■ **Excerpt**:
○ ○ ○ ○ ○ ○ ○

Alongside artists such as Daniel Pontoreau, Jacques Kaufmann and Claudi Casanovas, Gilles Suffren belongs to a generation that has exploited the sculptural potential of ceramics in large-scale installations. If clay is important in his approach, it’s less for its link with the vessel than for the material’s ability to form rigid masses, counterweights that are both aerial and anchored to the ground . His work is based on a search for balance between volumes, often made of terracotta and linked together by wire. Extruded, coiled or, more frequently, molded or rammed like cement or concrete, the ceramic parts form the ends of large pendulums, pieces of clay raised by the artist to make them move « standing on pointe, like dancers “. From a simple question, “How does it stand up?”, Gilles Suffren, an architect by training, builds unstable structures. His abstract sculptures are akin to “machines à rien”, mechanisms for testing gravity and defying gravitation . He readily admits to having been impressed by the blockhouses on the Normandy coast, by these colossal abandoned and sometimes ruined edifices on which we can see fragments of concrete held in balance by a few remnants of the metal reinforcement that strengthens them. This fascination, perhaps tinged with a form of unease or concern in the face of the fragility of human constructions, is perceptible in his large-scale pieces, which engage in a dialogue with the space and techniques of the construction: they replay the tensions at work in a suspended bridge, a vault or an overhanging roof .

○ ○ ○ ○ ○ ○ ○

■ **Source material**:
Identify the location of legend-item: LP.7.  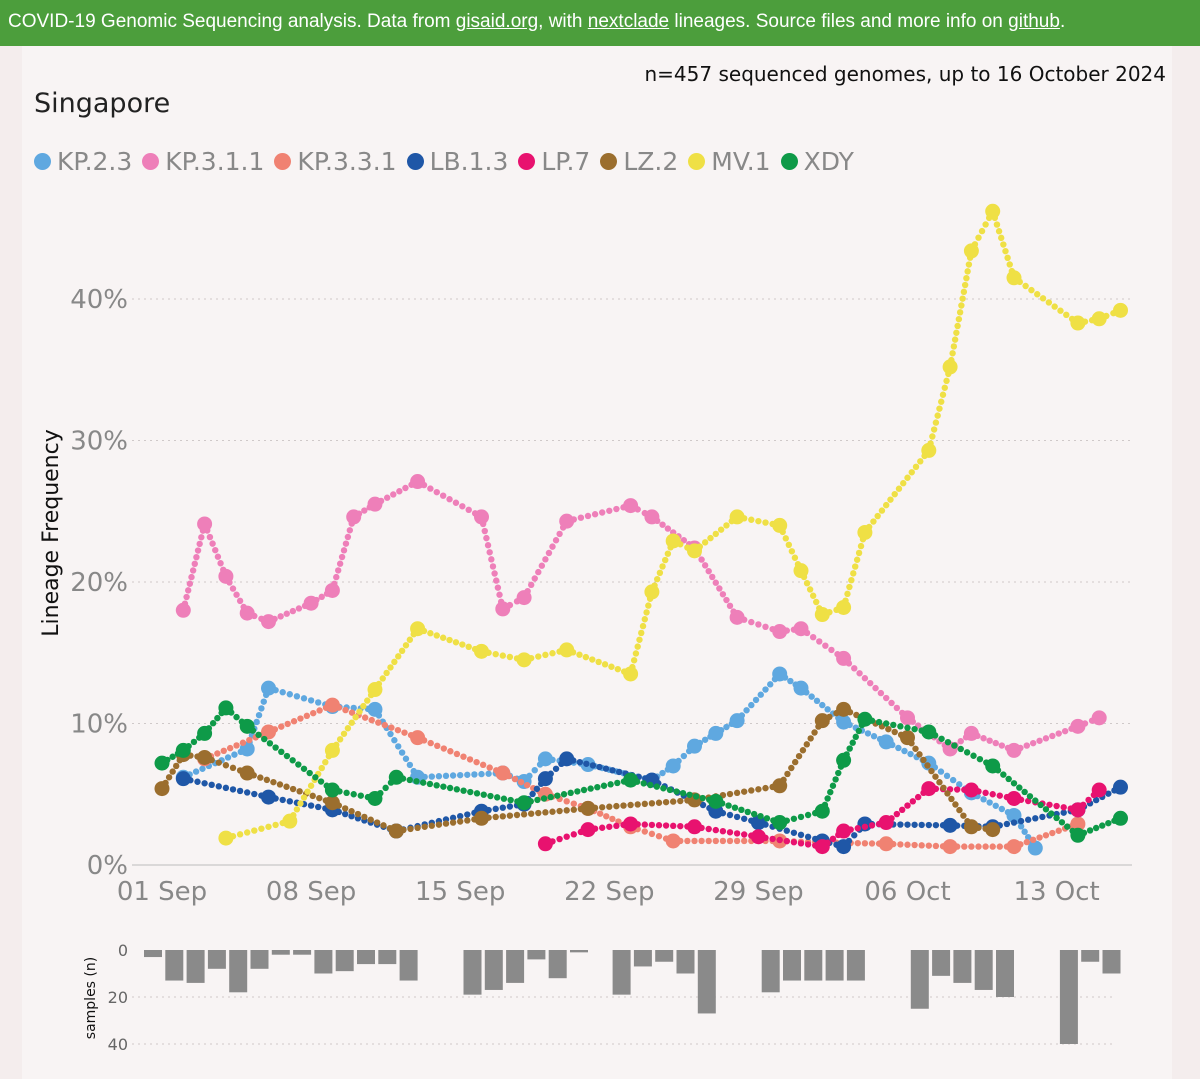
(554, 162).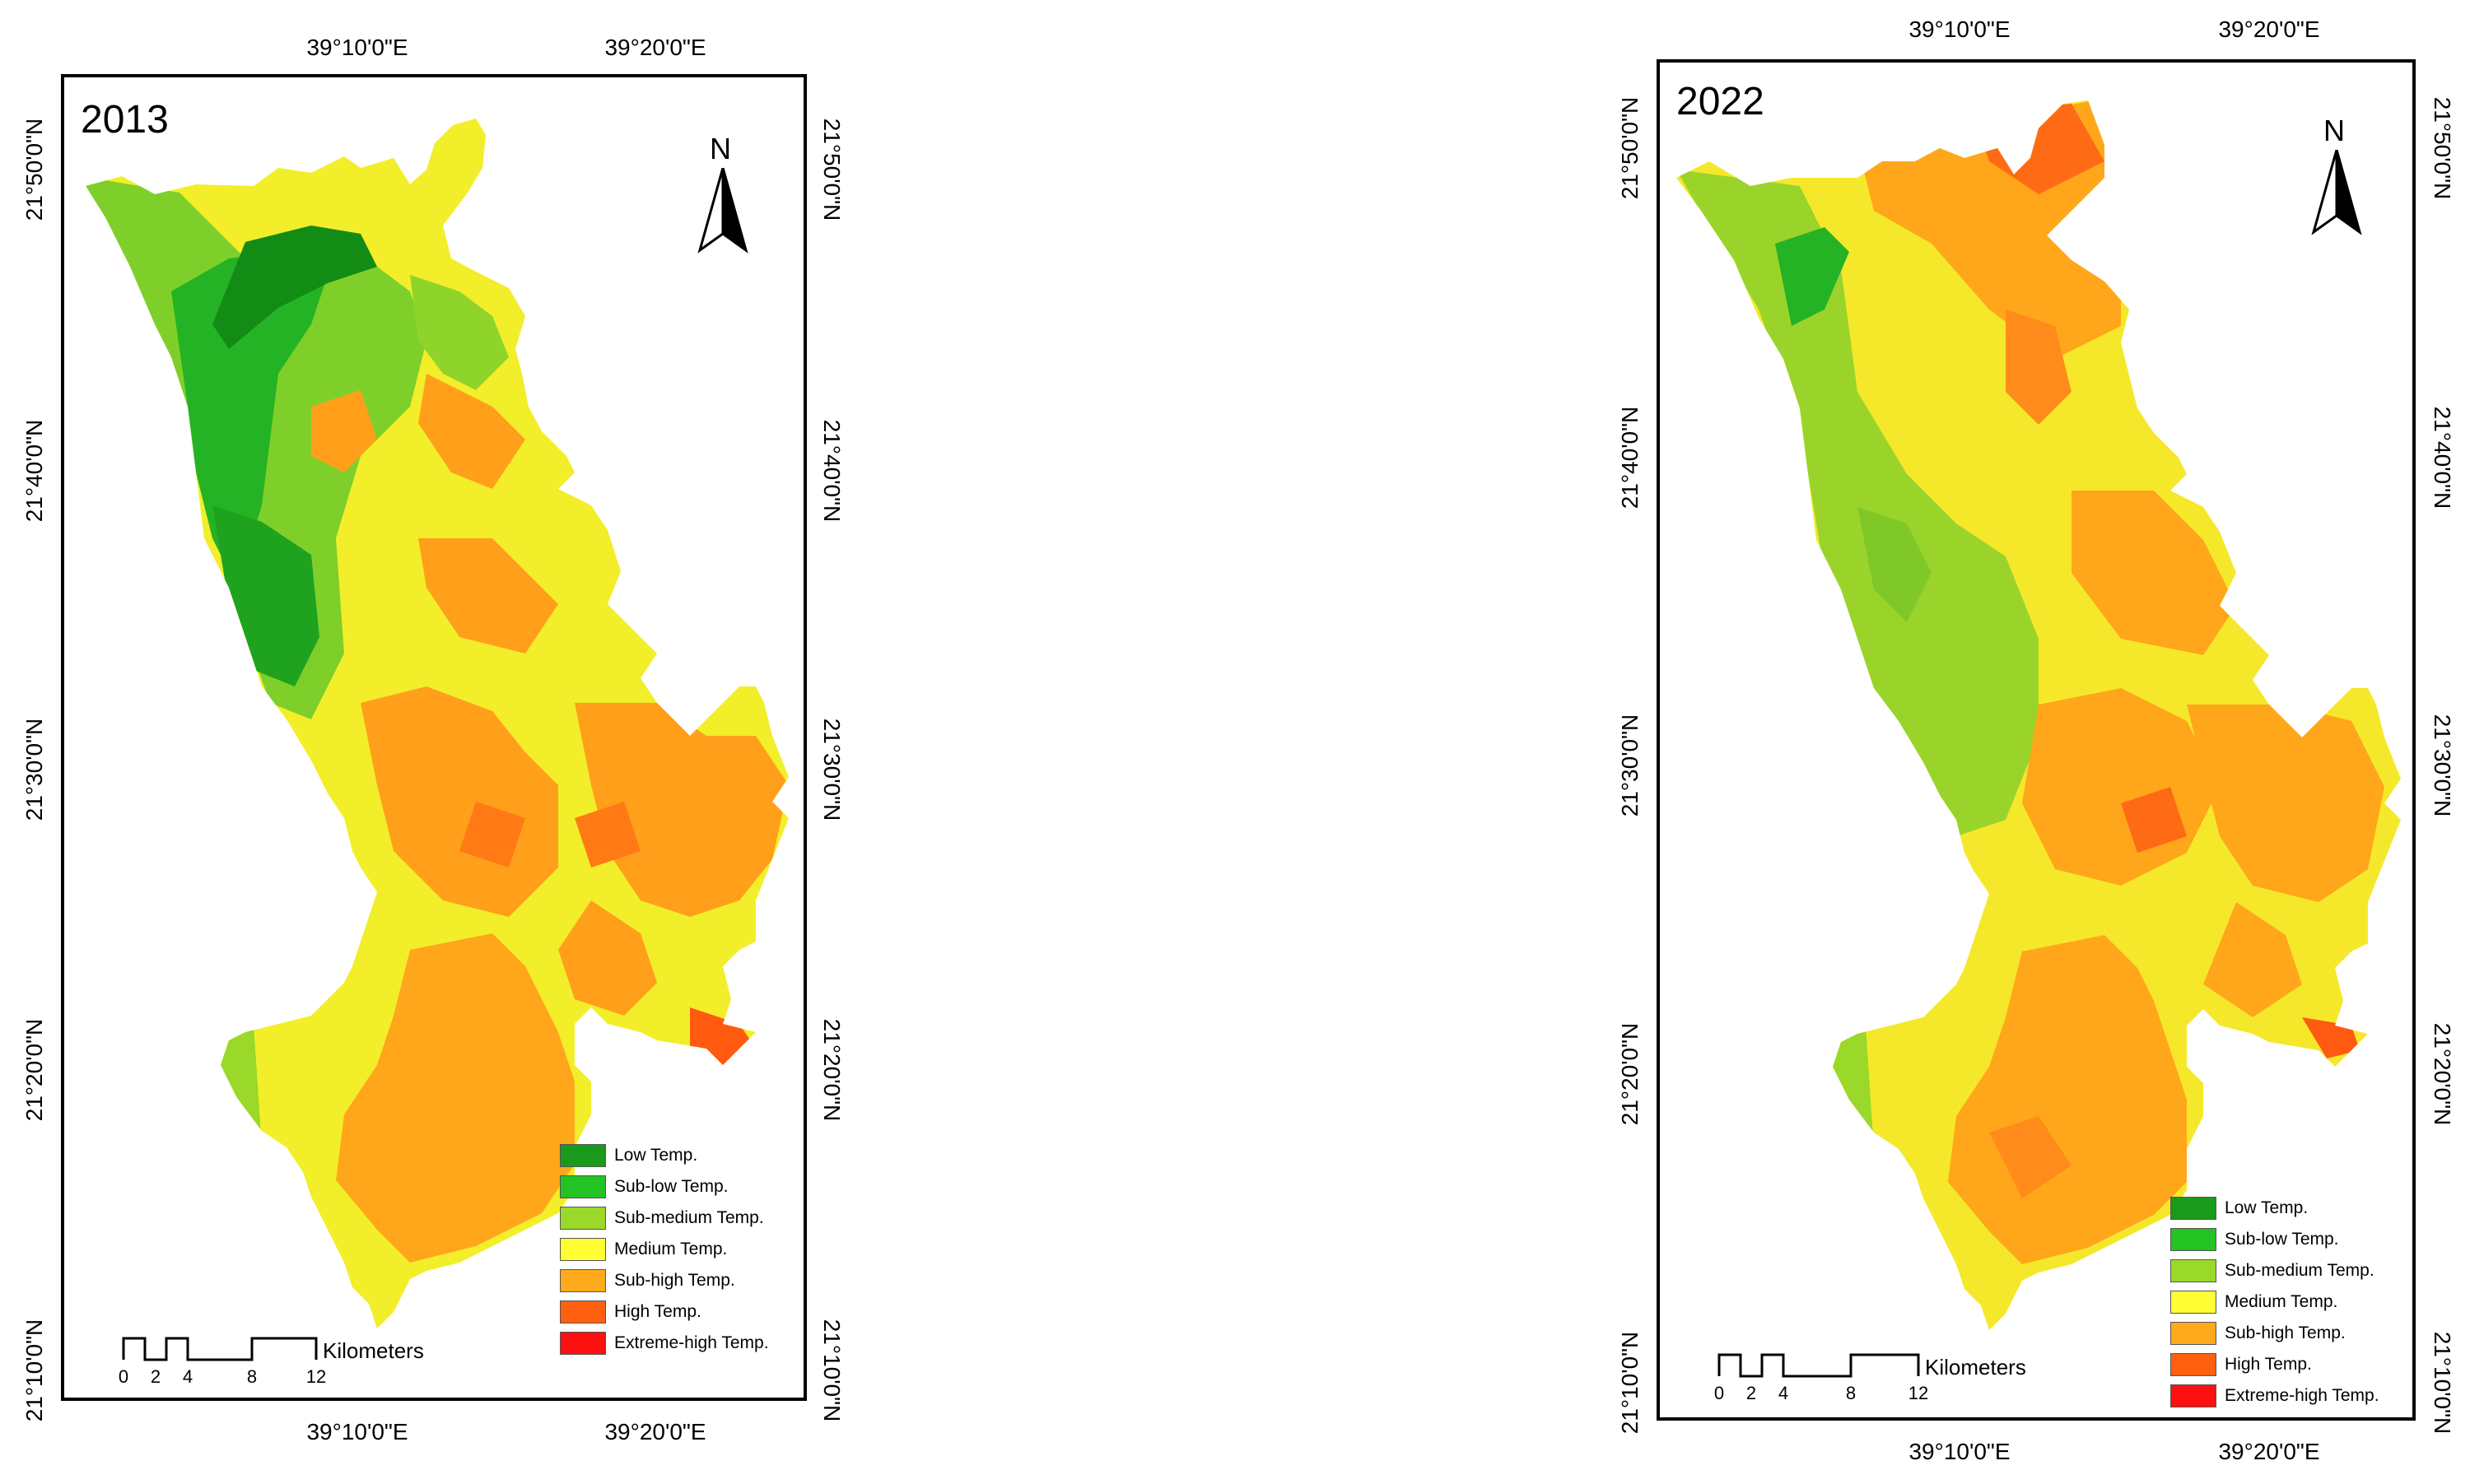  I want to click on left-lat-label-2-2022: 21°40'0"N, so click(1630, 458).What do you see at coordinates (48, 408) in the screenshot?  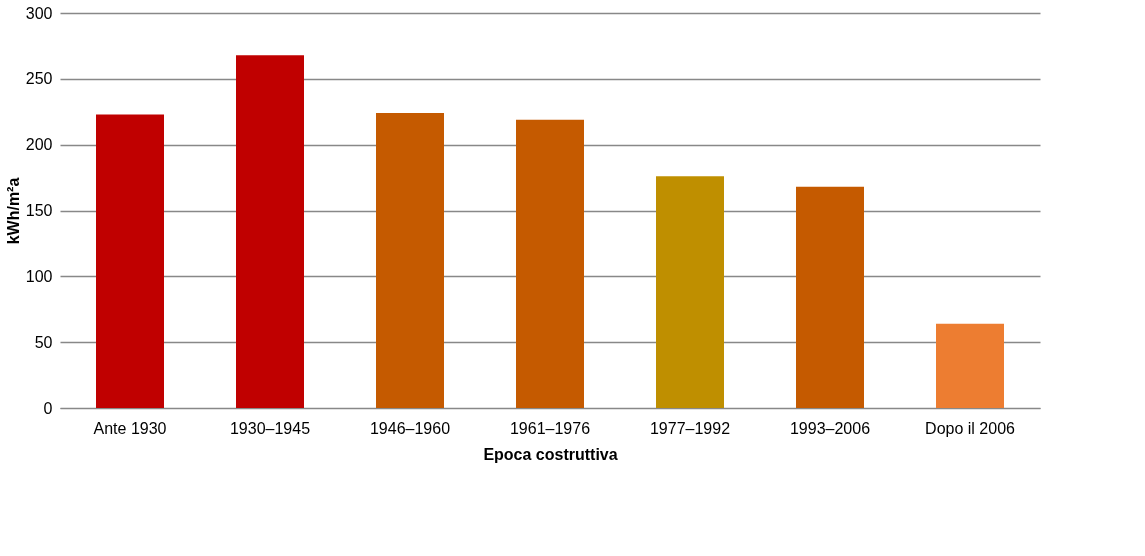 I see `y-tick-label: 0` at bounding box center [48, 408].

○ ○ ○ ○ ○ ○ ○

■ **Try it**:
Write the next part of the passage on Gilles Suffren's ceramic sculpture, picking up right after its final sentence.

■ **Exercise response**:
However, his interest in construction is not confined to the architectural scale: it is also expressed in works of a more modest format, in assemblages of solid, dense parts in clay, metal or plaster, and voids revealed by a wooden rod or a wire that seems to draw a line in space . Through his research and the innumerable models scattered around his studio, Gilles Suffren has developed a truly three-dimensional language that is both personal and echoes the history of modern sculpture, from EL Lissitzky’s PROUN spaces to Anthony Caro’s metallic compositions. As a child, Gilles Suffren played with superimposing his cutlery to create small, precariously balanced sculptures. From this playful relationship with assembling, he has retained a taste for a spontaneous practice marked by an economy of means that affects not only the technique and materials employed (those at hand), but also becomes an aesthetic bias: if some works are pared down or even stripped bare, it’s less for stylistic effect than to avoid distracting the eye from the tensions and movements he creates . He sometimes abandons ceramics in favor of recycled materials (branches, crates, pieces of cardboard), which he likes both for their shape and for the lack of ecological impact their use implies . For him, ceramics is not a sacred artistic discipline laden with rules and constraints; it is, above all, a sculptural material, as much available for bricolage as for building a house. In fact, he practices both activities, switching from one to the other with ease, without seeing any contradiction or submitting to the social imperative of regularity or exclusivity in professional activity.
His practice of ceramics thus reveals a vision of creation that frees itself from the hierarchies separating technique from artistic gesture. His eyes light up when he recalls the astonishment and emotion provoked in children by the use of a simple crowbar, capable of levering a rock weighing several hundred kilos. He is sensitive to the beauty of tools: his taste for mechanisms is illustrated by the objects he and Daphne Corregan collect, such as a Chinese anti-theft device or a Dogon padlock brought back from a trip. By focusing as much on finished form as on tools and their physical and relational capacities, Gilles Suffren makes tangible a relationship to materials and technical devices well described by Bruno Latour and to which many ceramists are currently receptive.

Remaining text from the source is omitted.